### [Work instructions]
Use the entries below and reproduce exactly the lines from the one containing "Task: Click the Statistiky chart icon" down to the one containing "Task: Open the app grid launcher icon", both of them included.
+++ Data for this task
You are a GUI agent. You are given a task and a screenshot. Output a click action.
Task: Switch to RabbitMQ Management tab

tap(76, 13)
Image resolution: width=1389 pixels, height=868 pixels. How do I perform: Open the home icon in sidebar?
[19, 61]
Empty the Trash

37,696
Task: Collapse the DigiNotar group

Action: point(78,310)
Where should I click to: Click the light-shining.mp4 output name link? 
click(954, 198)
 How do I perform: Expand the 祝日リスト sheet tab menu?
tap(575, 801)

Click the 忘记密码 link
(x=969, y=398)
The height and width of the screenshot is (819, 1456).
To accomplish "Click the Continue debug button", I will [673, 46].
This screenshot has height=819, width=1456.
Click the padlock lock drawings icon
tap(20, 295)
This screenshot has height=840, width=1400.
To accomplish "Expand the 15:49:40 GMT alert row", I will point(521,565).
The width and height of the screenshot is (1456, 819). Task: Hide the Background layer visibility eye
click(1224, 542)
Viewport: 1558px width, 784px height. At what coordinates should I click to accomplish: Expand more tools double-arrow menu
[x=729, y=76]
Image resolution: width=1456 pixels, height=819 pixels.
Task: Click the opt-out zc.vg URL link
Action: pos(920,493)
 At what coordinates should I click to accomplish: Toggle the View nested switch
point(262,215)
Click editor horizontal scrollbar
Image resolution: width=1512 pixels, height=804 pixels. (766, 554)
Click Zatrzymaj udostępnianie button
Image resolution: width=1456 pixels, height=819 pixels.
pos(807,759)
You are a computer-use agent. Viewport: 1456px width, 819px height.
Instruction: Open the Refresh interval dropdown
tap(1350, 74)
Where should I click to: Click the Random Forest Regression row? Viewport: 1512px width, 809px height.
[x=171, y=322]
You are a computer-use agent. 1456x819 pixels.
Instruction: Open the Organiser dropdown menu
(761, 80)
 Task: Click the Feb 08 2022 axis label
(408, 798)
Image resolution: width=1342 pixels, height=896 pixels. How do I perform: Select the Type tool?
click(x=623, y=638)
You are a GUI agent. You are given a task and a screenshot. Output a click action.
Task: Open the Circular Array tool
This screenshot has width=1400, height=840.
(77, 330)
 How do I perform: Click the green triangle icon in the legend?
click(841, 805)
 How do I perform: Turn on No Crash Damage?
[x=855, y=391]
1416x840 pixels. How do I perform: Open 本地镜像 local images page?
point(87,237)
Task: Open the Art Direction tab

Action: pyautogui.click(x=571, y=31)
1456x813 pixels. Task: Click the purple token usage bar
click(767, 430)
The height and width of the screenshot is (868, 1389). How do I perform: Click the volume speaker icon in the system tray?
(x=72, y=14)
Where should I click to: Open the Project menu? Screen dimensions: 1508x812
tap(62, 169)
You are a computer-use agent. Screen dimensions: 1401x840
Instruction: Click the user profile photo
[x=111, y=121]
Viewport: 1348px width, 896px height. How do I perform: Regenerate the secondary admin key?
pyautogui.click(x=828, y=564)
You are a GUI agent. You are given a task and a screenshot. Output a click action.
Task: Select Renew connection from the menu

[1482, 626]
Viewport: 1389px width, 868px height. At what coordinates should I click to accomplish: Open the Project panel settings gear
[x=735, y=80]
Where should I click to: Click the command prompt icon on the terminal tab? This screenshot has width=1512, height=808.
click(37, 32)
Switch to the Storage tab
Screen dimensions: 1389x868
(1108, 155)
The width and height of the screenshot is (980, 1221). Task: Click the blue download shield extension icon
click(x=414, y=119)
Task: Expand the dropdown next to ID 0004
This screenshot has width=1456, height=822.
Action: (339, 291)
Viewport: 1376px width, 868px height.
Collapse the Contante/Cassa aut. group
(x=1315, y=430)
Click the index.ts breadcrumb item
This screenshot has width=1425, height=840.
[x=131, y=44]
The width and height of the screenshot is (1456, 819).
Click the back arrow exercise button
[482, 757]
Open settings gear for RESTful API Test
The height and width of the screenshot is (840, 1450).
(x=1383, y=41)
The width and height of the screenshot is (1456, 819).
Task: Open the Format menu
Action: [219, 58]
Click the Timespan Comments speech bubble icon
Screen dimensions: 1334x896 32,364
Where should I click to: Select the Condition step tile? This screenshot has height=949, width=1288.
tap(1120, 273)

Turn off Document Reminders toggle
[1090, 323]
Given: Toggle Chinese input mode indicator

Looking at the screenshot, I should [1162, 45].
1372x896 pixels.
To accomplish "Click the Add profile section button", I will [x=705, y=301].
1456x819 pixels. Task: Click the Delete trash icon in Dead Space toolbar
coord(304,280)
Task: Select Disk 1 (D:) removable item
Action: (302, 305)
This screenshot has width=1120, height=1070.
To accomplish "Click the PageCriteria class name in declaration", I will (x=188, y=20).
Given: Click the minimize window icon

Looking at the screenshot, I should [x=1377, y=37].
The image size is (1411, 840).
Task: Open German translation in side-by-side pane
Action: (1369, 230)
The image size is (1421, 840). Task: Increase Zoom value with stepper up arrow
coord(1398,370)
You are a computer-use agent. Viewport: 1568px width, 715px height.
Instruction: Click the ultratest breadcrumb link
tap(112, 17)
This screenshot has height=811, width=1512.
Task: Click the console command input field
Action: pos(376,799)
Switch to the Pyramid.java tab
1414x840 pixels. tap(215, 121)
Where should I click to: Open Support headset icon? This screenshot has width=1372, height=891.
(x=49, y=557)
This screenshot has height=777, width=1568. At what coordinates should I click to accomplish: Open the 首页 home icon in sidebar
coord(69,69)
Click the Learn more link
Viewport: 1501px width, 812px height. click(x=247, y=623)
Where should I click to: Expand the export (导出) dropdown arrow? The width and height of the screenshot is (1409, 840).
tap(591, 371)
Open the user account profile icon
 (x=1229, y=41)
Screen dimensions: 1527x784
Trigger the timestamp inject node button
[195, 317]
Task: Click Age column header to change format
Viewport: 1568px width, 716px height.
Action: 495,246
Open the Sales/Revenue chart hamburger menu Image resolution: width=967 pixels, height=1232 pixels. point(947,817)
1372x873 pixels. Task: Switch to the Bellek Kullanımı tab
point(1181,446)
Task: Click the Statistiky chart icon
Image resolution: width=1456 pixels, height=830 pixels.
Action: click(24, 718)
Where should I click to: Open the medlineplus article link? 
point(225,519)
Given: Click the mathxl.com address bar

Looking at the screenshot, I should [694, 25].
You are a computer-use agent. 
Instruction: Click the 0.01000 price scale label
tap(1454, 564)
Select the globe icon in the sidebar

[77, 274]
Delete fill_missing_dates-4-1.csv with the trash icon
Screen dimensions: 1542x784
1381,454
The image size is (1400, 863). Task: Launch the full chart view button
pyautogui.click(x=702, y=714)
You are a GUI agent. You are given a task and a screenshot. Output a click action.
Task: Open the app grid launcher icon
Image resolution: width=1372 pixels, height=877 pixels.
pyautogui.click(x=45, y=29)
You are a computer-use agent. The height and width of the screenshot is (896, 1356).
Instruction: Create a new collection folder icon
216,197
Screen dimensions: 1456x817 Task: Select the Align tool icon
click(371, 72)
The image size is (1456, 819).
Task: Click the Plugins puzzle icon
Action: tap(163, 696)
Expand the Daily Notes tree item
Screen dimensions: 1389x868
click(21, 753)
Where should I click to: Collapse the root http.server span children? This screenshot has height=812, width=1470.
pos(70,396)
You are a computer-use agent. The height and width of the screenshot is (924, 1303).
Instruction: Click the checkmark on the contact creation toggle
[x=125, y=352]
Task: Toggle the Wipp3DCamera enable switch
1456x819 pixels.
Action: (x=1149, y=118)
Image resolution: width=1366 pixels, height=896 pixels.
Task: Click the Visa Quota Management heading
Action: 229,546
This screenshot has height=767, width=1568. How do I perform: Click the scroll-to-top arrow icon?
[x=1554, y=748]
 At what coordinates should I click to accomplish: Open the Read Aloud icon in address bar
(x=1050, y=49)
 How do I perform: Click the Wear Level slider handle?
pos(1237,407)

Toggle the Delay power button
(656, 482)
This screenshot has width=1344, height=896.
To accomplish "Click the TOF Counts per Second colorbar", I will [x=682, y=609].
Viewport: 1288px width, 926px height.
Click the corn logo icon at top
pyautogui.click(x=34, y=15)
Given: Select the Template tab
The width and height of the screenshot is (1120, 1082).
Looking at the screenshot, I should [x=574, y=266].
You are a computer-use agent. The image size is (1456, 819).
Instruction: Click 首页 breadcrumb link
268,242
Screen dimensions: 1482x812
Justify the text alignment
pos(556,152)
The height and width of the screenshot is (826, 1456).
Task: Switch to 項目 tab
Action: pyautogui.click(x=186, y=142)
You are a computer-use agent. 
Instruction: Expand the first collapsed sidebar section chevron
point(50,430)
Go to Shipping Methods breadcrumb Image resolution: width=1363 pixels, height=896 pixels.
++++++
### [Response area]
Task: Click the Statistiky chart icon
Image resolution: width=1456 pixels, height=830 pixels.
Action: click(24, 718)
Where should I click to: Open the medlineplus article link? 
point(225,519)
Given: Click the mathxl.com address bar

Looking at the screenshot, I should [694, 25].
You are a computer-use agent. 
Instruction: Click the 0.01000 price scale label
tap(1454, 564)
Select the globe icon in the sidebar

[77, 274]
Delete fill_missing_dates-4-1.csv with the trash icon
Screen dimensions: 1542x784
1381,454
The image size is (1400, 863). Task: Launch the full chart view button
pyautogui.click(x=702, y=714)
You are a GUI agent. You are given a task and a screenshot. Output a click action.
Task: Open the app grid launcher icon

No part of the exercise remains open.